Problem details.
Please print, exactly, only the lines in the entries below from the line that has "Click the 'Value' column header" through the line that has "The width and". Pictures don't go in.
Extracted records Start Marker
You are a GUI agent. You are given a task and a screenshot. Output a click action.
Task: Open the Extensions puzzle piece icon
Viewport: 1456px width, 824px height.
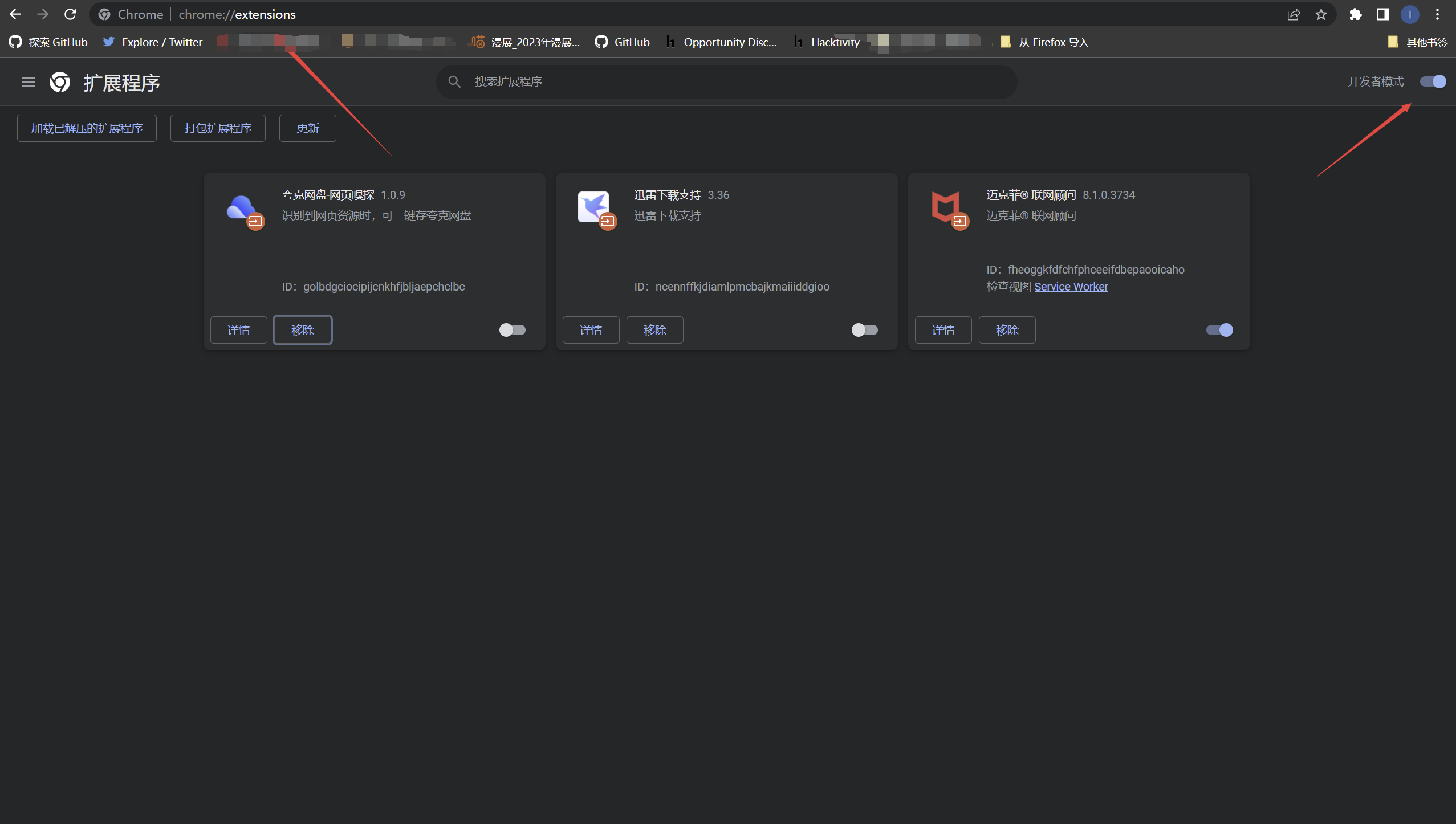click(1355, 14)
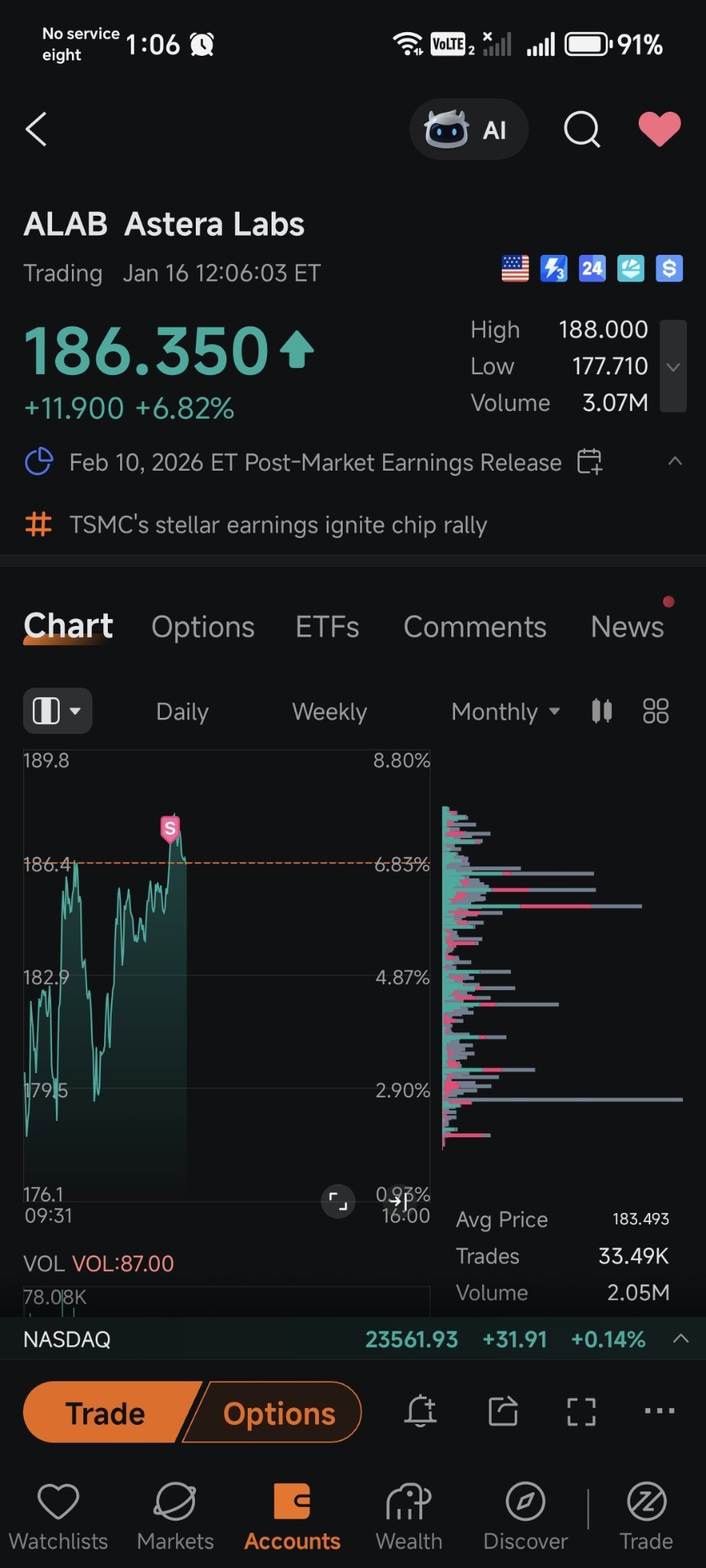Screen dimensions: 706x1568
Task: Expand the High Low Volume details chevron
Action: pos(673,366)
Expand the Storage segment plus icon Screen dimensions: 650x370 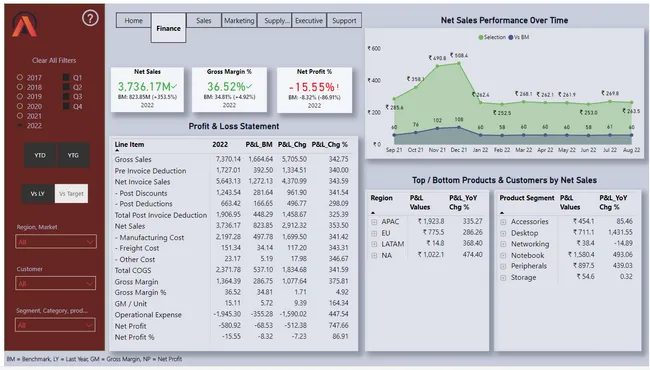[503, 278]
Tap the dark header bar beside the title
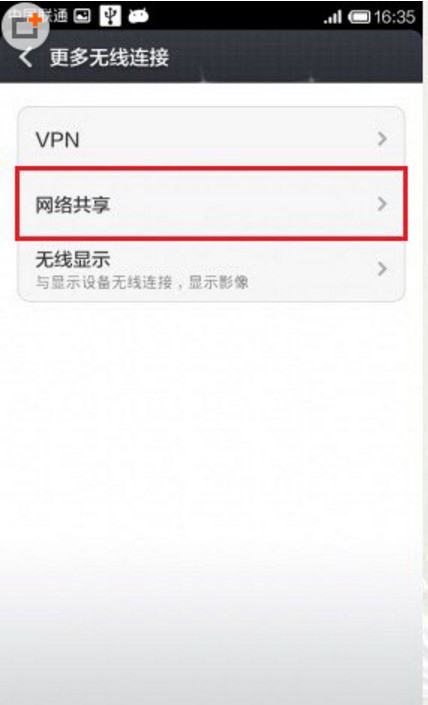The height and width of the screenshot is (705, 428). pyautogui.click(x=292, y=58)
Extracted records End Marker
Extracted records Start Marker
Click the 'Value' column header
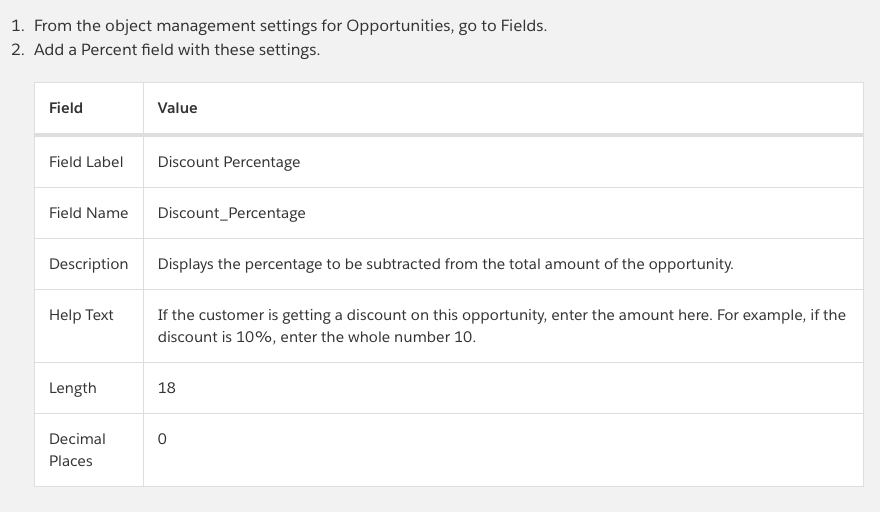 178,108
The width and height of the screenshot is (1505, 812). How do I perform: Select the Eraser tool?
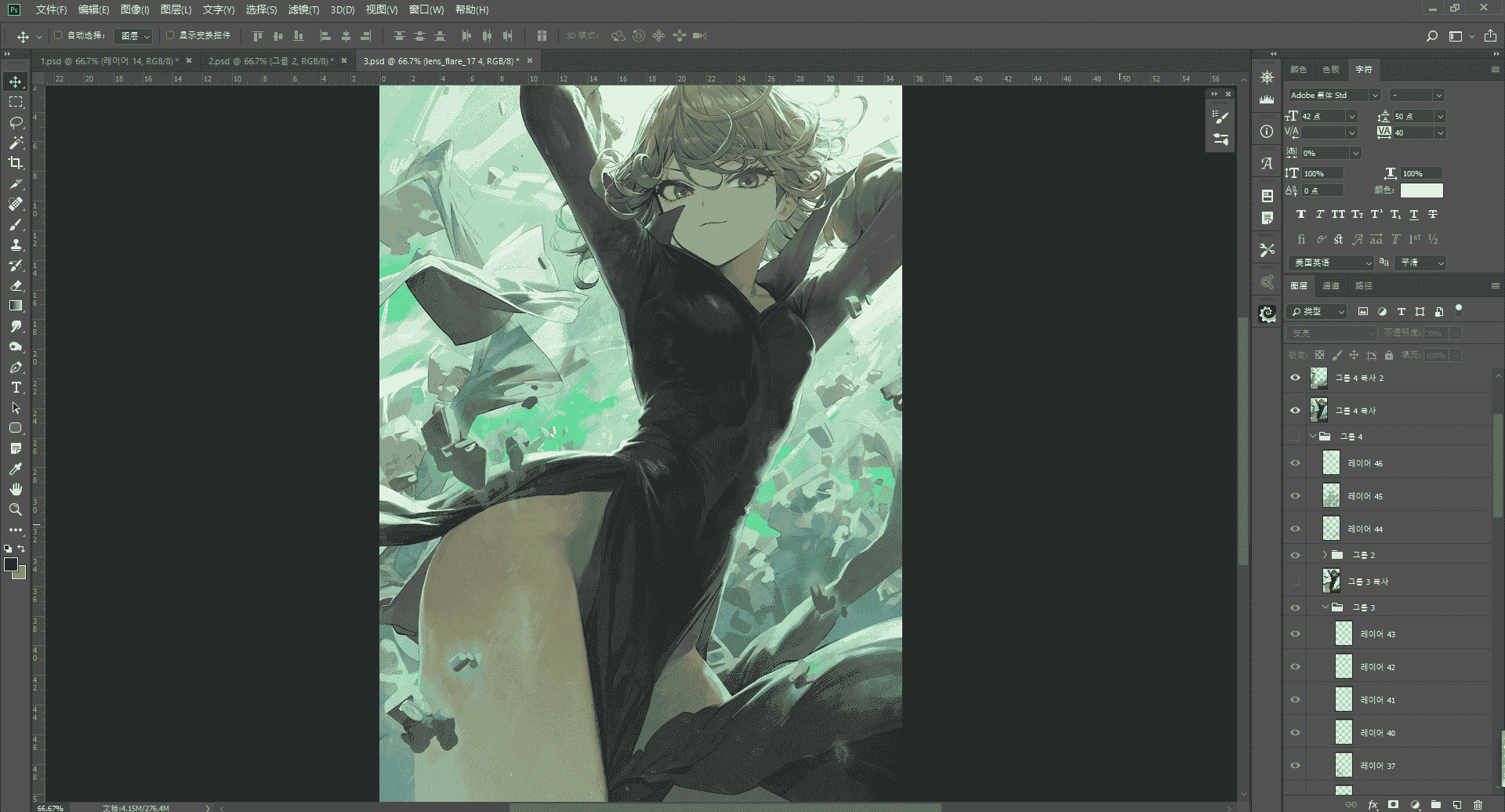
Extracted records End Marker
Extracted records Start Marker
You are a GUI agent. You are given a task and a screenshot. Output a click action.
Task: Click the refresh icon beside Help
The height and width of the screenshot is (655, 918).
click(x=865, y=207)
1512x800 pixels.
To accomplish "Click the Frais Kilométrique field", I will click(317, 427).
Extracted records End Marker
Written response.
Click the 'Value' column header
 178,108
The width and height of the screenshot is (1505, 812). How do I perform: Select the Eraser tool?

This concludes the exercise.